The greys in my beard, meanwhile, are hideous. A sprawling grey spider, reminding you of the inevitability of death, and perfectly highlighted against my natural black. I started plucking them, but then it became clear that my chin would eventually resemble my mate’s head in 2009.

A friend suggested I try dye. It’s a simple process: you mix two pastes together, rub on to the offending area and wait five minutes before rinsing. So far, so “my wife’s definitely going to fancy me more”. I was on tour and decided to try it at a hotel. I applied the paste, experienced how long five minutes feels without the distraction of a mobile (longer than watching The Irishman twice) and then got into the shower to rinse it off.

When I got out of the shower, I was delighted with the result: my beard looked jet black and somehow tidier. I didn’t feel sexy, but the beard looked better than it had for a while.

I should have held on to that feeling, because when I looked over at the bathtub, I was horrified to see that the dye had stained the ceramic surfaces, leaving the area looking very much as if I had murdered an octopus. I remember gasping out loud and repeating the words “What am I going to do?” over and over again.

In the end I went to a supermarket, bought as much bathroom cleaner as I could carry and spent the rest of my stay at the hotel cleaning the bathroom.
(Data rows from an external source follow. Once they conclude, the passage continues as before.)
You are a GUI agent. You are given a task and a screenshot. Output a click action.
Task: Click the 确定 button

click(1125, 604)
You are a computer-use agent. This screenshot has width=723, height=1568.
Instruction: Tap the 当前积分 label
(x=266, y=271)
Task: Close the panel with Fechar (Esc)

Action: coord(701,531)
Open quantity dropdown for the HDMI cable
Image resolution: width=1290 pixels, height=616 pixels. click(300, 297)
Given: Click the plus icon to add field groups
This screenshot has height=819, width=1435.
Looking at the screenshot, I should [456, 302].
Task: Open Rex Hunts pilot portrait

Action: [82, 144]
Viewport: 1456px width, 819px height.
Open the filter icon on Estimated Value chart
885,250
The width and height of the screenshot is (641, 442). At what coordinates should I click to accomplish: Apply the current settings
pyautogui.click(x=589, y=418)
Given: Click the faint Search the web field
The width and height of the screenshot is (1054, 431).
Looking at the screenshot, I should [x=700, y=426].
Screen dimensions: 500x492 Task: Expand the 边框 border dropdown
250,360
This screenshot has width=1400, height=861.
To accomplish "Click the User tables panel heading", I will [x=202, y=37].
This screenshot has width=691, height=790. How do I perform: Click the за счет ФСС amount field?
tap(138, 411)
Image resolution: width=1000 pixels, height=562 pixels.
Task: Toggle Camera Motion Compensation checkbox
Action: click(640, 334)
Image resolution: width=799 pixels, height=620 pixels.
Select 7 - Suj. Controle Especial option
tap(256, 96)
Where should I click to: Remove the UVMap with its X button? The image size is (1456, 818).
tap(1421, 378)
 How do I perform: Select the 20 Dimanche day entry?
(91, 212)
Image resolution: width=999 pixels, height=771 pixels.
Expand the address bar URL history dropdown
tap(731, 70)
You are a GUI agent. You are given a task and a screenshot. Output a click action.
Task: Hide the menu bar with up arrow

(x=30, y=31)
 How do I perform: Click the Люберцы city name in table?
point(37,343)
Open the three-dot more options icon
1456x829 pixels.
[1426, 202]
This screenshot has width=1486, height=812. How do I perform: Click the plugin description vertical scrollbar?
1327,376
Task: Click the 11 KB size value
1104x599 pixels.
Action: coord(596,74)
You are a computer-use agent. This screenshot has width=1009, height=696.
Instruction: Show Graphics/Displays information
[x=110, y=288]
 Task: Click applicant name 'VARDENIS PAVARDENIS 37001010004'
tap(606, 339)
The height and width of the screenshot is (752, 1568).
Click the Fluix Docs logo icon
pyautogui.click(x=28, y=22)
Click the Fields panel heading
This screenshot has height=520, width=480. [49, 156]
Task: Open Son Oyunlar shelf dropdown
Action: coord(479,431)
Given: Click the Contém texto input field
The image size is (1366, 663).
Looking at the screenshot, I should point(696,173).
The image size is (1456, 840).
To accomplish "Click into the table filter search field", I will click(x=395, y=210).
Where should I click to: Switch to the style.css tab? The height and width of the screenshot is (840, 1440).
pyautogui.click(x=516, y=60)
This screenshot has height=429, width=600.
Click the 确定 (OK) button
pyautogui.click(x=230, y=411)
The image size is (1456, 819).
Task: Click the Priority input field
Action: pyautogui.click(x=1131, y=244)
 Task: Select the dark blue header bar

I scrubbed and scrubbed, driven by a desire to do the right thing and a fear of having to explain beard dye to the hotel management.

Eventually, I was done. The bathroom looked better than when I had checked in, but I had been on an emotional rollercoaster. The beard made me look younger, but at what cost? If you see me any time soon, and the beard looks awful, it’s because I’ve decided to embrace the grey spider. Not a euphemism.